→ **Çıkarılan öğeler**:
>>>>>

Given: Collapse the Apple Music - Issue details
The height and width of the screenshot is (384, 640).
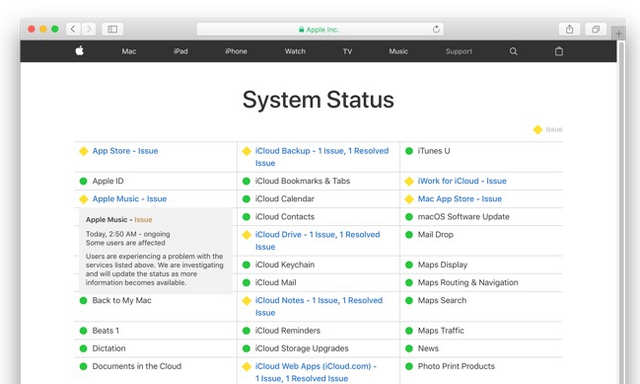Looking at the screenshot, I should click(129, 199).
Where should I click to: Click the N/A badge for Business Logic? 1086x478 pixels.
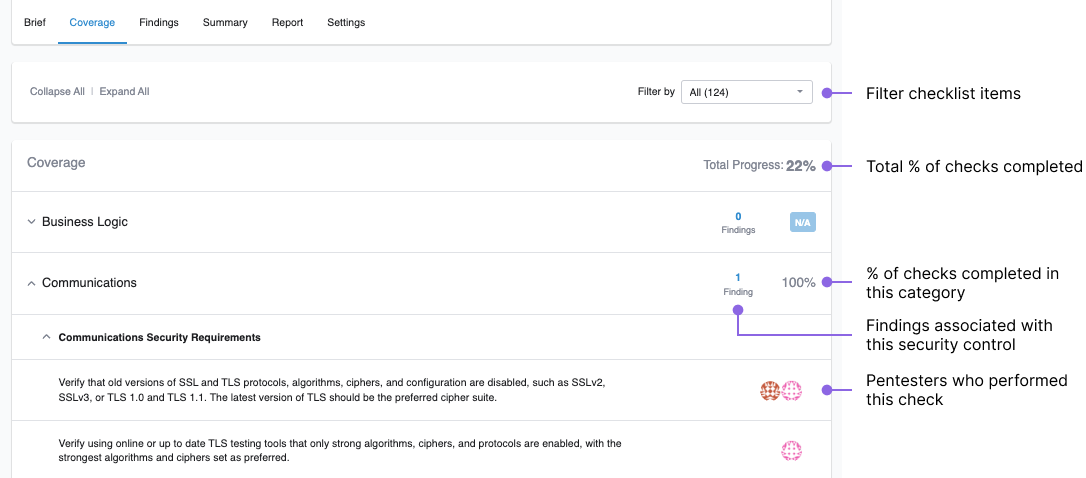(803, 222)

<<<<<

→ **Görev ayrıntıları**:
Yukarıdaki öğelerin tüm satırlarını, her satır ayrı bir dize olacak şekilde bir JSON listesi olarak verin; boş satırları atlayın, resimleri yanıta almayın.

→ **Alıştırma çözümü**:
[
  "Given: Collapse the Apple Music - Issue details",
  "The height and width of the screenshot is (384, 640).",
  "Looking at the screenshot, I should click(129, 199).",
  "Where should I click to: Click the N/A badge for Business Logic? 1086x478 pixels.",
  "(803, 222)"
]